Asmodea (The Devil Who Looks in People's Houses)
Mixed on recycled styrofoam
33" x 30" x 1"
2021
Presence / Royalty
17" x 16.5" x 1"
2021
Traveling Incognito
Mixed on recycled styrofoam
3' x 7' x 6.25" (as shown)
2021
Saturn
Mixed on recycled insulation board and recycled styrofoam
24" x 22" x 2"
2020
Manikin
Mixed on recycled insulation board and recycled styrofoam
25" x 14.5" x 2"
2020
Coven
Mixed on recycled styrofoam
48" x 17" x 6"
2021
Pilgrimage Souvenirs
Mixed media on recycled styrofoam
2021
Flight / Scavenge
Mixed on recycled styrofoam
66" x 42" x 4.5"
2020
Seaside
Mixed on recycled insulation board
37" x 30" x 1"
2020
Howard, Henri and Elvis at 3 Are All Angels to Me
Mixed on recycled styrofoam
13" x 10"
2021


When visiting Nancy Wisti Grayson’s Mementos: Paths that Cross, one is immediately struck with wanderlust. Travel and her memories of these travels are gifts that the artist shares with us as we navigate this series of paintings and wall sculptures installed at Material Exhibitions. Since we are currently bereft of doing so otherwise, it is an offering to step inside these concatenations of historically important paintings and allegories. Framed as fragments, the viewer can easily piece together familiar and canonized artworks, while being diverted with snippets of works that echo material configurations rather than seemingly dismantled references. It is almost as if we are meant to re-navigate our understanding of this exhibition space with the artists’ evocations rather than by historical allusions. While most of these original paintings exist in important museums throughout the world, the artist offers the viewer new connections which entice us to make new connections. Chronology, hierarchy, and symbolism are dissolved in this exhibition where works are placed around the viewer.
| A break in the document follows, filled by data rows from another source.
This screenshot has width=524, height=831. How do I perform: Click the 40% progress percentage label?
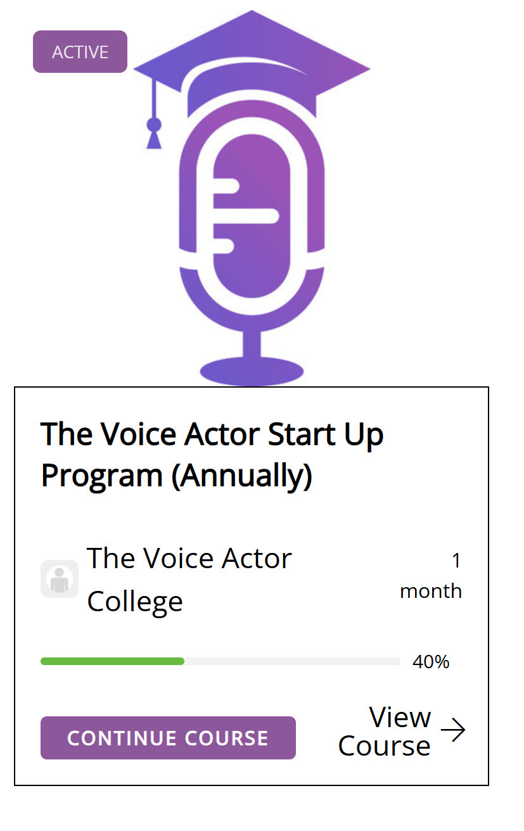(431, 662)
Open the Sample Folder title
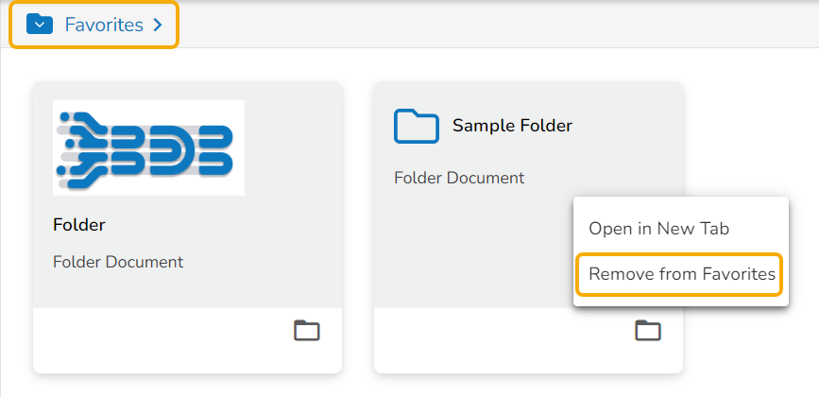 tap(512, 126)
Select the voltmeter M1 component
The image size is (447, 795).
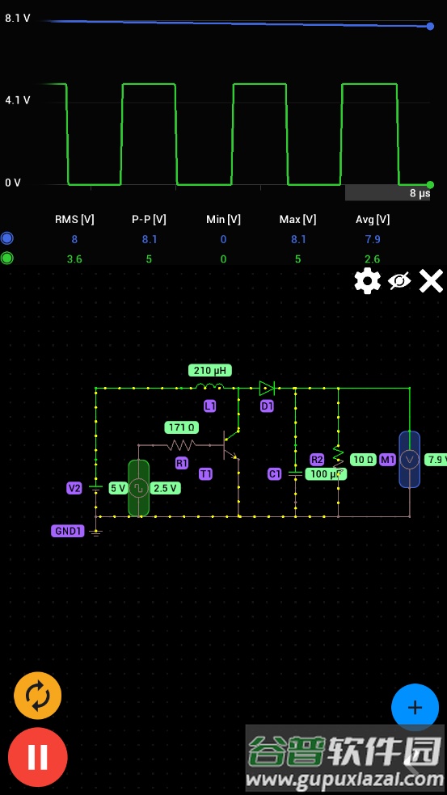(410, 460)
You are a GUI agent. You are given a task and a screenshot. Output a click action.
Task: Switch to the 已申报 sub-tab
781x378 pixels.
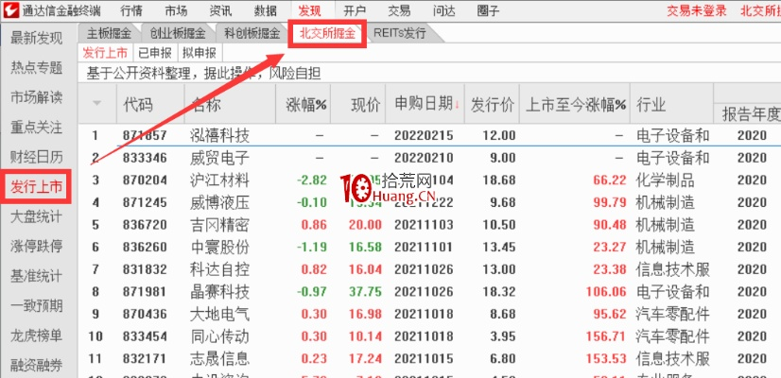(x=155, y=53)
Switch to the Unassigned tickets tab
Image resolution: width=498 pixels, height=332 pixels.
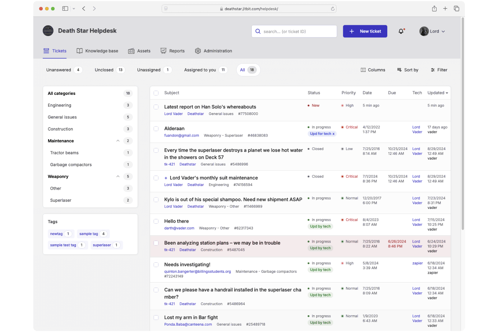[149, 70]
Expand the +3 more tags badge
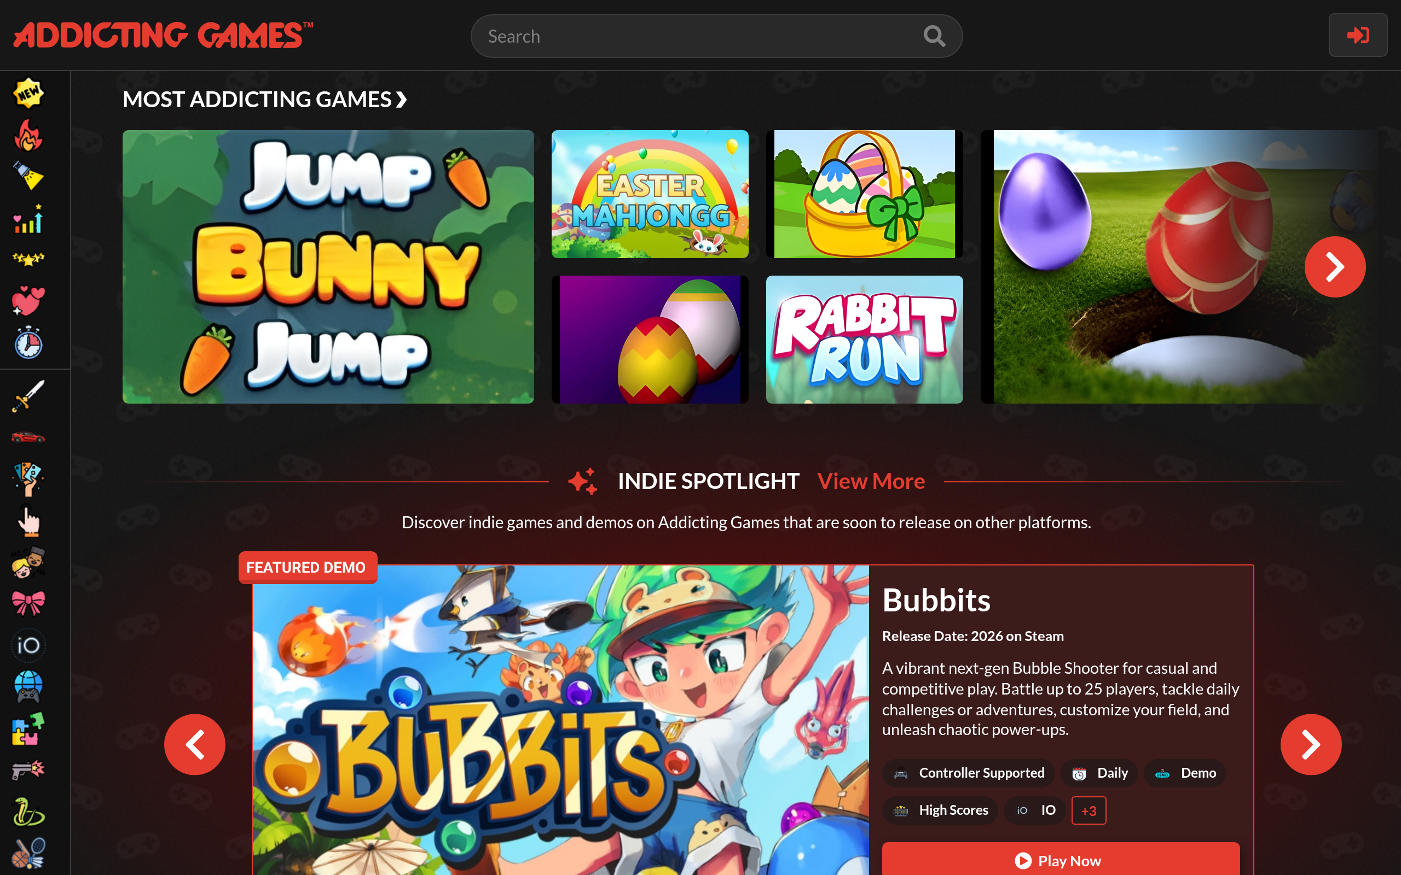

Famed fashion impresario Dianna Vreeland once exclaimed “The eye has to travel,” and Wisti Grayson certainly does this in Mementos. Arranged within clusters, spread out, or layered, these delightful works are situated at varying heights within Material Exhibition’s space. Some even gingerly resting on the floor echo a cinematic space that parallels this history yet allows for new narratives to take place. This cinematic space is further evidenced in the way in which Wisti Grayson renders her works. Individually, they hearken pieces broken off while collectively, we are meant to connect; yet this artist trusts the viewer to make their own conclusions. By giving us familiarity, we are left to then venture on our own. Granted, these themes are quite serious, ranging from Goya’s references to the devil in Witches’ Sabbath, or the wrath of the Franco-Prussian War, which was echoed in War by Henri Rousseau, yet the artist does not hold us vigilant to the referent. Even through the somber and serious natures of these mentions, the artist brings her own nostalgic leanings, even humorous ones.

Sentimentality is often a pejorative, but here it is both guide and confidant. Elvis, Howard Finster, and even Henri Rousseau are cajoled in a small black silhouetted bird entitled Howard, Henri and Elvis at Three Are All Angels To Me, inviting us to alleviate the serious nature of many of these references and just laugh. Befit with overalls and spread wings, this humorous and uplifting work cautions us not to be too certain of the serious tone, demonic references, and art historical cannon that surround us. Rather, we are comforted, entertained, and bemused by these mementos. Wisti Grayson gives the viewer a much needed respite with Mementos, and we are equally as better off for having made the journey.